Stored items
# # # #
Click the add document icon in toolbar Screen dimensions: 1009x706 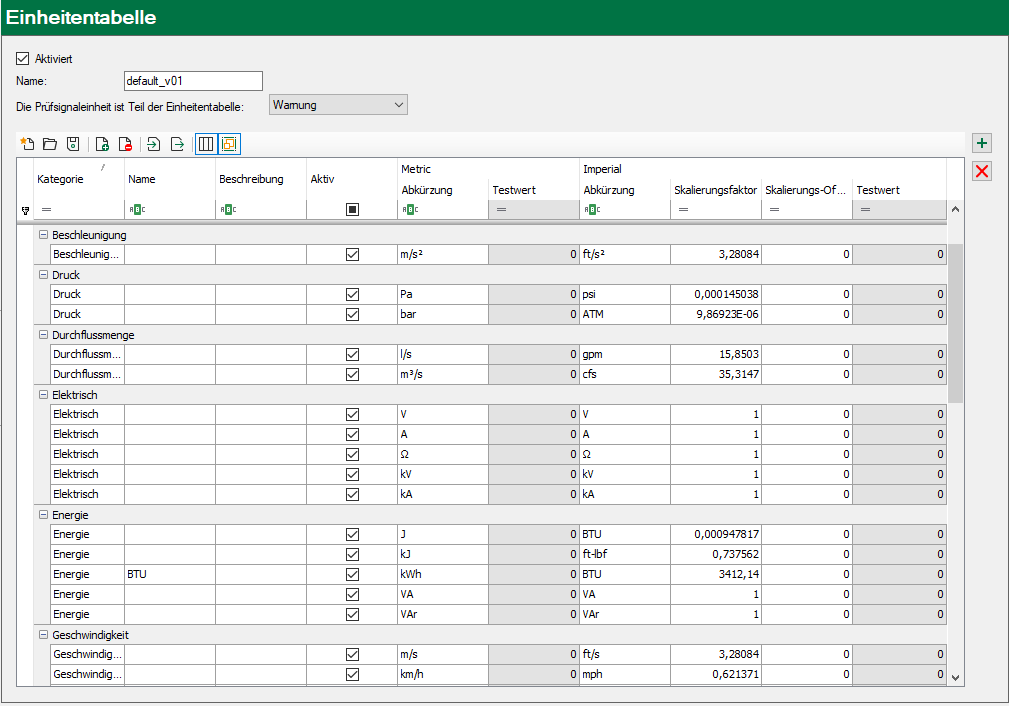click(x=102, y=144)
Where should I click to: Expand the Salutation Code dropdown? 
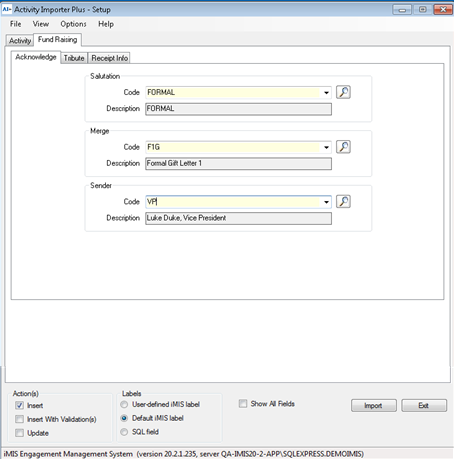click(326, 93)
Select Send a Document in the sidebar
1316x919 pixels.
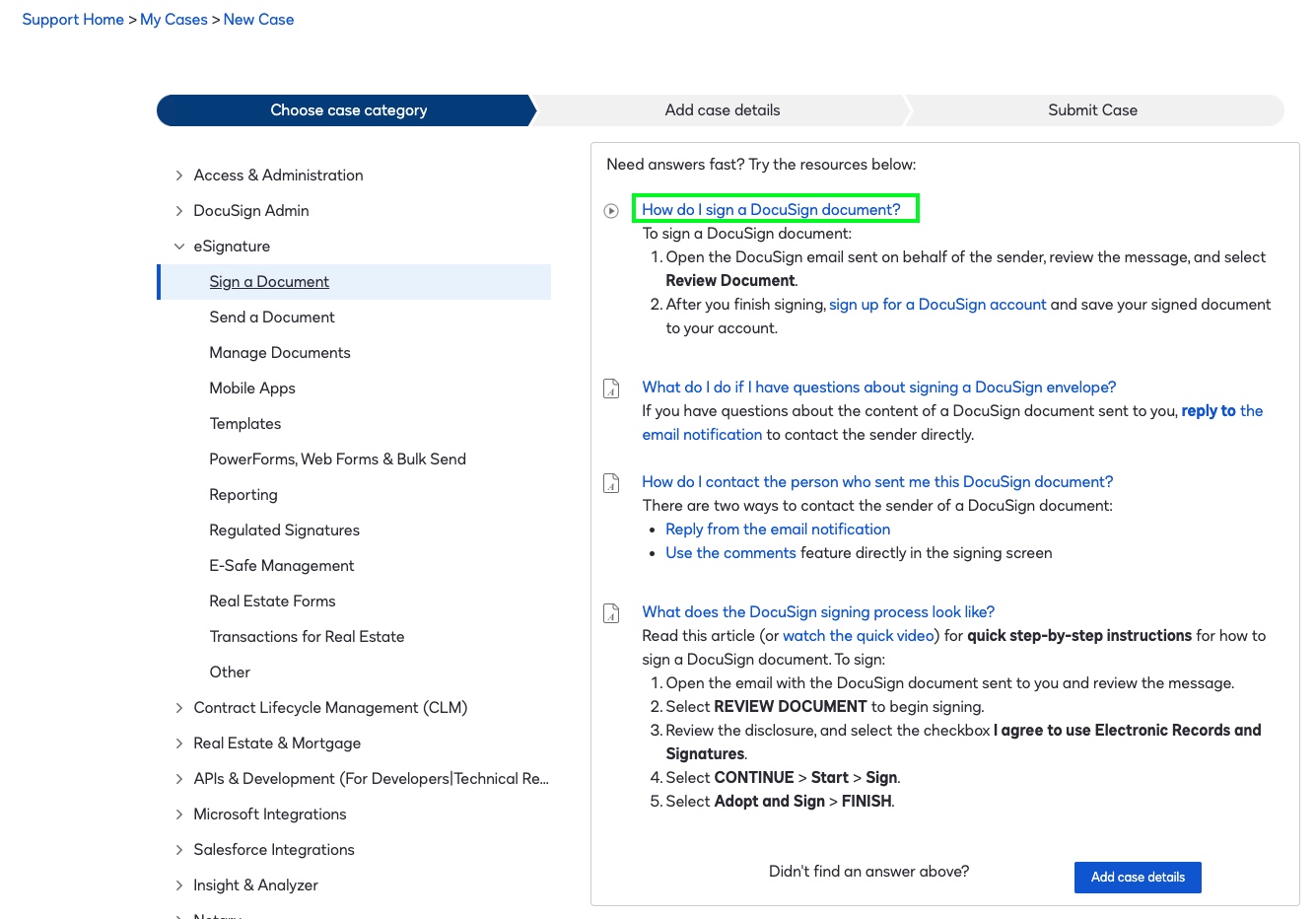point(271,317)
# # # #
■ WHAT THE EXERCISE ASKS ■
From the line with "Select Send a Document in the sidebar" down to the last line of the records above, restate each line verbatim, passing over any picture.

■ RESPONSE AREA ■
Select Send a Document in the sidebar
1316x919 pixels.
point(271,317)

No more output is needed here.